Rethinking Reliability: An Intro into Reliability-centred Maintenance (RCM)

In the modern industrial landscape, maintenance managers are facing a crisis of complexity. The old question—”Should I change this lightbulb after 10,000 hours?”—has been replaced by a web of competing demands: environmental regulations, safety protocols, edge-case computing integration, and the relentless pressure to cut costs while increasing uptime.

Maintenance is no longer just about changing the oil in your car or greasing a conveyor belt. It has become the critical firewall preventing plant downtime, catastrophic safety events, and environmental disasters.

As we move deeper into the “Third Generation” of maintenance, organizations are realizing that digitalization is not a silver bullet. Taking an outdated maintenance regime—one based on guesswork or 1970s manufacturer recommendations—and digitizing it does not create reliability. It simply makes a bad process faster.

To navigate this complexity, we need a robust framework. We need Reliability-centred Maintenance (RCM). Based on the gold-standard work of John Moubray, this article explores why our understanding of failure is wrong, and how RCM corrects it.

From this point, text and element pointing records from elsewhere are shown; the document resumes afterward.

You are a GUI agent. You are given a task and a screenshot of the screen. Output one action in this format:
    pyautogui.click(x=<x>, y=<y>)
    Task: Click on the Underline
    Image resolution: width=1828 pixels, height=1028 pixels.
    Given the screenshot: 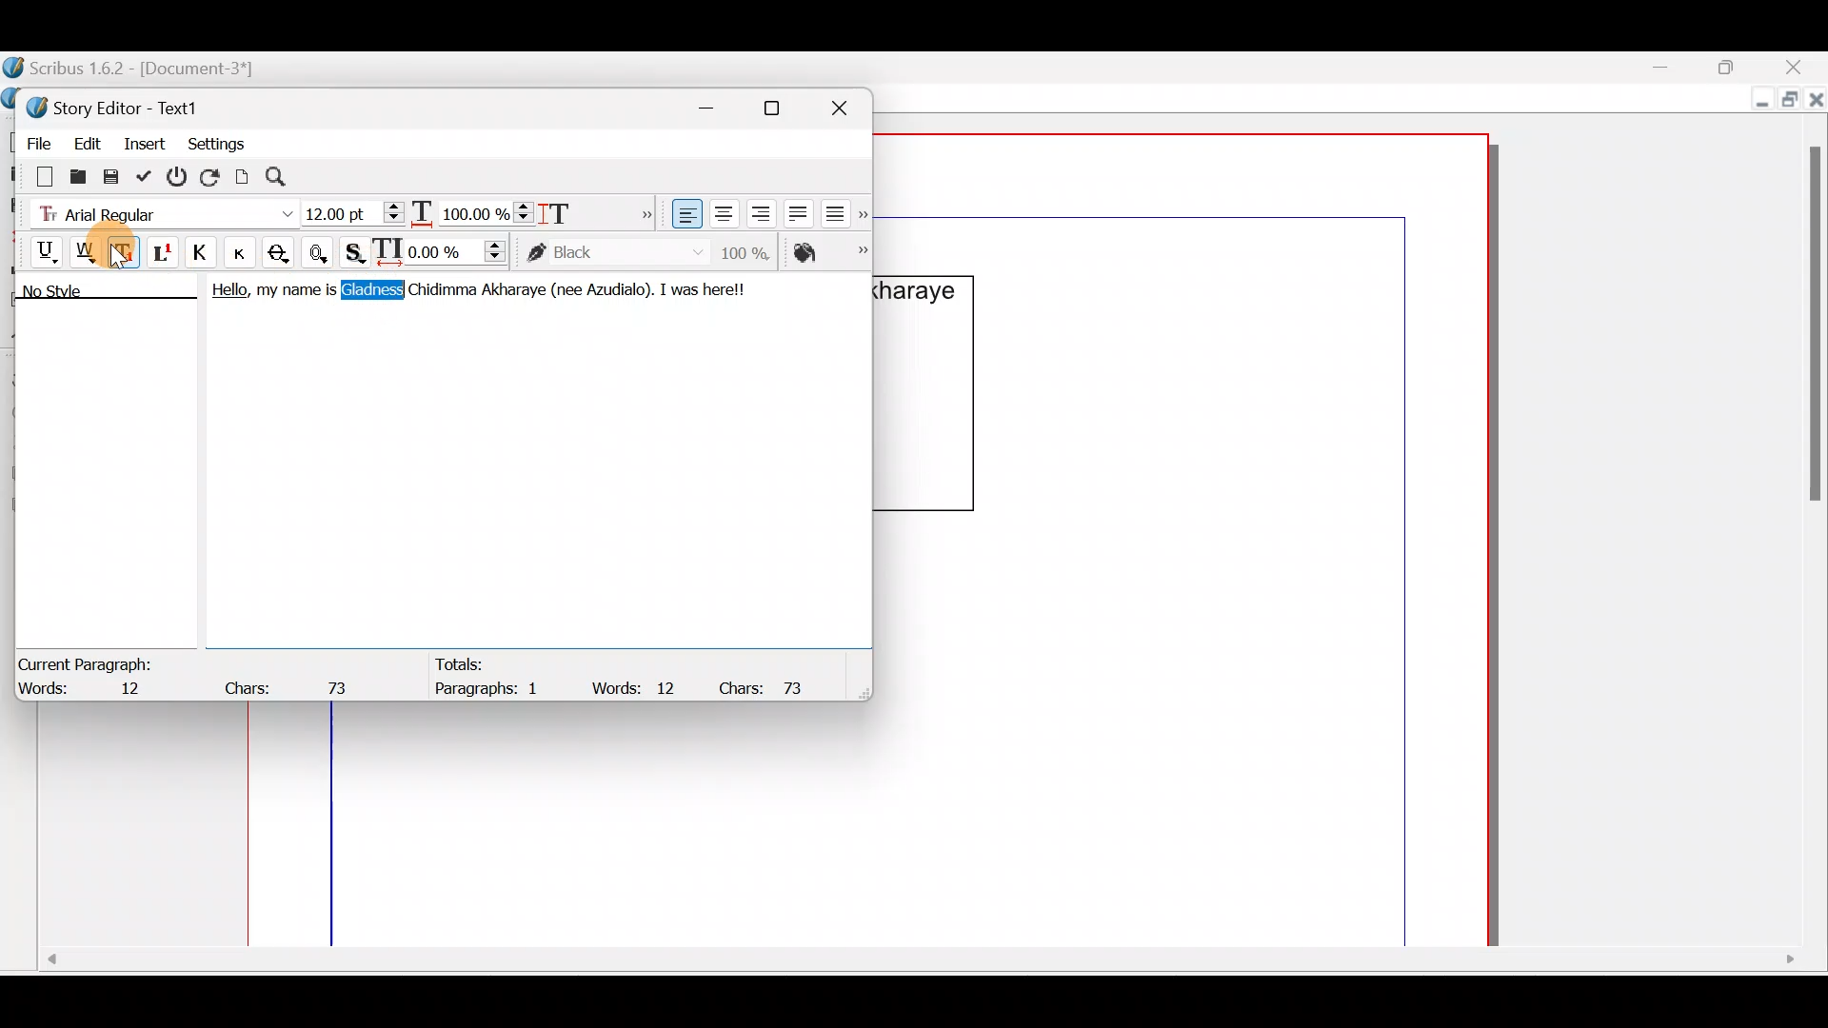 What is the action you would take?
    pyautogui.click(x=37, y=249)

It gives us a robust methology to strategically identify risks to safety, the environment and asset performance and how to remedy.

The Changing World of Maintenance

Over the last eighty years, the expectations placed on maintenance teams have evolved radically. We have moved through three distinct generations:

  1. First Generation (Pre-WWII):
    • Equipment was simple and over-engineered.
    • The strategy was “Fix it when it breaks.”
  2. Second Generation (Post-WWII):
    • Mechanization increased, and labor costs rose.
    • The focus shifted to “Preventive Maintenance” and scheduled overhauls to keep assets alive.
  3. Third Generation (Current):
    • Just-in-Time manufacturing and automation mean that downtime is now exorbitantly expensive.
    • More advanced techniques are required to optimize the system constraints

However, the Third Generation is defined by more than just cost. There is a rapidly growing awareness of the connection between maintenance, product quality, and safety. A failure in a chemical plant or an aircraft isn’t just an operational nuisance; it is a potential tragedy.

The Cultural Shift: Operators to think as Engineers

This high-stakes environment has forced a cultural convergence. Operations personnel can no longer treat machines as “black boxes” that maintenance fixes. They are having to think and act like engineers and managers, understanding the limits and capabilities of their equipment. Conversely, maintenance teams are being forced to understand commercial and operational consequences.

2. The Reality of Failure

Why do traditional maintenance schedules fail to deliver reliability in modern plants? The answer lies in our fundamental misunderstanding of how things break.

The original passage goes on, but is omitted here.